Consider the world as a mosaic - full of lights of various hues
When you see one burning out - be the fuel
If one rages with anger, be the hose
Bask in the warmth of one that is glowing
Act as a log to one that is losing its purpose
If one loses itself in life's labyrinth, be a beacon
Enjoy the brightness of the one that burns strong
When one turns to ashes respect their essence
Always, always be grateful to the light that is in each one of us!

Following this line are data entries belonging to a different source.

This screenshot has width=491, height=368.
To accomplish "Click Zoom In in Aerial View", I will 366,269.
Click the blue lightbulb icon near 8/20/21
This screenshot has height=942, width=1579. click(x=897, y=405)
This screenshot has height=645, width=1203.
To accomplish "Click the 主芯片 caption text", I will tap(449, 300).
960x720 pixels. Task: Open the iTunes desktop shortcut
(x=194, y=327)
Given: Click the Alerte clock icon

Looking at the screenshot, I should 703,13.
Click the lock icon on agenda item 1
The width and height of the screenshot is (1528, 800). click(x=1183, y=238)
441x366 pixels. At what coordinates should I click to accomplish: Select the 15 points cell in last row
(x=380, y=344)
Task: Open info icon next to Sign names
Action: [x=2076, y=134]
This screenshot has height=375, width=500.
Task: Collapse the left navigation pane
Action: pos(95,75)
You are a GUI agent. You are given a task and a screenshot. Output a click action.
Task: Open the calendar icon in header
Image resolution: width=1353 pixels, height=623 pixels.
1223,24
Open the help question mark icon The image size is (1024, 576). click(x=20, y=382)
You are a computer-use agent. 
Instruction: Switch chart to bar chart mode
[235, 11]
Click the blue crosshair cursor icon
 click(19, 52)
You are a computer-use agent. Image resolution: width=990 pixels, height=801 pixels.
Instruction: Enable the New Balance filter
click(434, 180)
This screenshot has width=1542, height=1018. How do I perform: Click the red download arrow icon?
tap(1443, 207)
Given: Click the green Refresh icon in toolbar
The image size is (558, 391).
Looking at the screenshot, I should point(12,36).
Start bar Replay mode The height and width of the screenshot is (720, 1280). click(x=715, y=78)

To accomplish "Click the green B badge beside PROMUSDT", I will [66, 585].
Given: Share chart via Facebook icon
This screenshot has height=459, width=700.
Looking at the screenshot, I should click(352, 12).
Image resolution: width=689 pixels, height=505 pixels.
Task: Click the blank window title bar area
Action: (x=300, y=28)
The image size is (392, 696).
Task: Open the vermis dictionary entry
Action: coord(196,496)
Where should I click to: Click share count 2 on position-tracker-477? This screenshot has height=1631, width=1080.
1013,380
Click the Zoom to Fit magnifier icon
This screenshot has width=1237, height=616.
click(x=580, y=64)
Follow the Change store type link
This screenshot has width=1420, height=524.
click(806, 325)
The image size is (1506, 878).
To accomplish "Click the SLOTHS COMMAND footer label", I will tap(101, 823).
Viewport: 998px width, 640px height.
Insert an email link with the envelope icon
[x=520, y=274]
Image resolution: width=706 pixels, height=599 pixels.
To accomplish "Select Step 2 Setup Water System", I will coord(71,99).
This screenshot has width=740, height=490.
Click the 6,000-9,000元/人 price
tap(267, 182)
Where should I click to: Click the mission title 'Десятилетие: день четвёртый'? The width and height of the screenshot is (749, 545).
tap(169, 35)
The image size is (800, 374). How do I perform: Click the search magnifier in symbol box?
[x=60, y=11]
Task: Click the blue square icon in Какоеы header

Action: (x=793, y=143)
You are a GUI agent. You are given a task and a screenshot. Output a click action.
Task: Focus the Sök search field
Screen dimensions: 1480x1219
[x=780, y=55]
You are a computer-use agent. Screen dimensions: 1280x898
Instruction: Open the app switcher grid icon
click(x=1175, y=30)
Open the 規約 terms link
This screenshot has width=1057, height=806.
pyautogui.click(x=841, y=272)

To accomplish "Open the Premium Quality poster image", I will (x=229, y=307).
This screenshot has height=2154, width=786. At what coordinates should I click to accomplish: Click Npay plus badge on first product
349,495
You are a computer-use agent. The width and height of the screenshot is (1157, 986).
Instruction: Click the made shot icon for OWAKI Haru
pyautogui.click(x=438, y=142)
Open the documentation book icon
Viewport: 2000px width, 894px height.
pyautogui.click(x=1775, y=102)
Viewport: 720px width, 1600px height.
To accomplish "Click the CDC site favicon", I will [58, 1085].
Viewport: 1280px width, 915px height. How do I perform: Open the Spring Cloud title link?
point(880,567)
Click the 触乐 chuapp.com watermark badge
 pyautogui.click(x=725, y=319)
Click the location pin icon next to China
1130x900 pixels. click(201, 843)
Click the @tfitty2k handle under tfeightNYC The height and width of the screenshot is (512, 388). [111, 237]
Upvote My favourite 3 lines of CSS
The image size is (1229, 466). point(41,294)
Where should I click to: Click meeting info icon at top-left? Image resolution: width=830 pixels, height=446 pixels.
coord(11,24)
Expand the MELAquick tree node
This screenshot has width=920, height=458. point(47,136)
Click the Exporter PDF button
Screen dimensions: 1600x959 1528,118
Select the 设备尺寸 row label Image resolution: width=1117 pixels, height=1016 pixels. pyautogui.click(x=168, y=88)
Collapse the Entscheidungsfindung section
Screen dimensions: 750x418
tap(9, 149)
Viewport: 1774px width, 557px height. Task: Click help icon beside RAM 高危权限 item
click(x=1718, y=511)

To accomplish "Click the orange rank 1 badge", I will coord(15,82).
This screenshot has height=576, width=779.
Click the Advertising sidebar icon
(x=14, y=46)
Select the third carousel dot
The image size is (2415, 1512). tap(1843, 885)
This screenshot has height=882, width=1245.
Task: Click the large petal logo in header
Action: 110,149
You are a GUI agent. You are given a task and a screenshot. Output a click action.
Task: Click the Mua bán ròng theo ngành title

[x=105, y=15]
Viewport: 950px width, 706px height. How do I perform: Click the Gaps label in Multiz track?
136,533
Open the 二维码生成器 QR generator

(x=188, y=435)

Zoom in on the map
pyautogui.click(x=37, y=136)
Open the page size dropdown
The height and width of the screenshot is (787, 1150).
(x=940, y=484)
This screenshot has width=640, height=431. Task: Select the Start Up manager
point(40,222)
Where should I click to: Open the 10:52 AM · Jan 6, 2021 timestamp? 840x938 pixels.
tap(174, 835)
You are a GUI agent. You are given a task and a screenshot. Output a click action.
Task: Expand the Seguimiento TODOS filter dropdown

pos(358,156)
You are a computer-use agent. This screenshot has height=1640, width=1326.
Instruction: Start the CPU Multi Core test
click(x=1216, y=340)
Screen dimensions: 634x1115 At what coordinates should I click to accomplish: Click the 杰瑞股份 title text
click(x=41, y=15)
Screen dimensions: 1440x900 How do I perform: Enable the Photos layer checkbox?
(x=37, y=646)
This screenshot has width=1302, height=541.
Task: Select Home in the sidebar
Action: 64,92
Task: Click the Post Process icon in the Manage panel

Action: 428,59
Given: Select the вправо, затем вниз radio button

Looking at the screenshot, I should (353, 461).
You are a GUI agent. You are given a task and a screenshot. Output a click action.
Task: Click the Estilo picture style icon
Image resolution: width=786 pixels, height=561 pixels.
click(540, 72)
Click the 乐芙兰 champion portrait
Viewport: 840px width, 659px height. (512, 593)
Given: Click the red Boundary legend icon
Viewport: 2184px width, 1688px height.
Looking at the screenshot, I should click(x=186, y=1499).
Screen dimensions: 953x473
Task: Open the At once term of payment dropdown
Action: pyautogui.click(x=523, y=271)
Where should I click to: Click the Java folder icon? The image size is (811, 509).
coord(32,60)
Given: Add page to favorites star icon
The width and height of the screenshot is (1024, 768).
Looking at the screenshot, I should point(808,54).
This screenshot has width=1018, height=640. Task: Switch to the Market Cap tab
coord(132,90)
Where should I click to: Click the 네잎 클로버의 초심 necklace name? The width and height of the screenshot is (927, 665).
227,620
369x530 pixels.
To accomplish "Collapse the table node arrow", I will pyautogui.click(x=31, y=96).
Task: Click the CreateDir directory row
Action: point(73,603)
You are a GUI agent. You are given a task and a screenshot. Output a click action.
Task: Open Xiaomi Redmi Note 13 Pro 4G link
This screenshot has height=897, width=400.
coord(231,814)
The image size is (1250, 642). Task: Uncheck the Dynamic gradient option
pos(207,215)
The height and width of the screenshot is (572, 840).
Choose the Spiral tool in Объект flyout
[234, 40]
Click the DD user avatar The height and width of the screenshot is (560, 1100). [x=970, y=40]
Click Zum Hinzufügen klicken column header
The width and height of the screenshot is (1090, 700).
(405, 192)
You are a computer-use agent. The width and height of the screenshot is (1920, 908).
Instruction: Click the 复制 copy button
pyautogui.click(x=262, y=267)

A couple of events occurred last month that inspired me to write this piece. The first was an appearance of a turtle that force feared me to take a detour on my daily walk. Yes, you read it right – it was a turtle! The second incident that helped realize this article was the arrival of my new laptop. The notebook was a reward to myself after a grueling couple of months and the successful launch of my new venture in India - details at www.hujum.com! I wish I could claim that the laptop is one of those sleek, fully loaded, hyper powerful mean machines that a geek like me dreams of. Much to my chagrin that’s not the case. My new baby is an indistinct, conventional “work oriented” laptop that no one bothers to give a second look. However, it serves its purpose perfectly. It’s subtly impressive yet nondescript features make it unattractive to my kids! They are not compelled to sneak into it – to browse or play when I am away from my seat! Anyway it wasn’t the notebook that excited them; it was how it was packaged. When the UPS guy dropped it on my front porch, he ringed the doorbell as is customary. My kids noticed and ran to see what was in it. It had arrived in a huge box. For a moment I thought it was a prank because the kids effortlessly carried it into the house from the porch. It was deceptively light and felt as if it was full of hot air! When we eagerly dismantled the carton we found the object that would keep us occupied for the next hour and some. The laptop box was wrapped in the fluffiest bubble wrap we had ever seen! As is customary my six-year-old laid the wrap on the floor and started to pop those irresistible “bubbles”. He was able to do so without much effort and that delighted him no end. There was no need to perform a high jump landing to rupture it. A gentle tap and the bubble would crack with a loud pop. My older pre-teen joined in the fun as well. A cacophony of sounds followed. It was Diwali inside the house - loud and relentless but without the smoke and the chaos. The celebration lasted a while - seasonal and totally rapturous. I too joined in the fun and we were all amazed by the amount of pops we were able to conjure. My older one then pointed out that it was due to the uniquely designed sheet. He had observed that each bubble had two compartments and could be snapped twice! I tell you now, this kid is going to be a Scientist when he grows up!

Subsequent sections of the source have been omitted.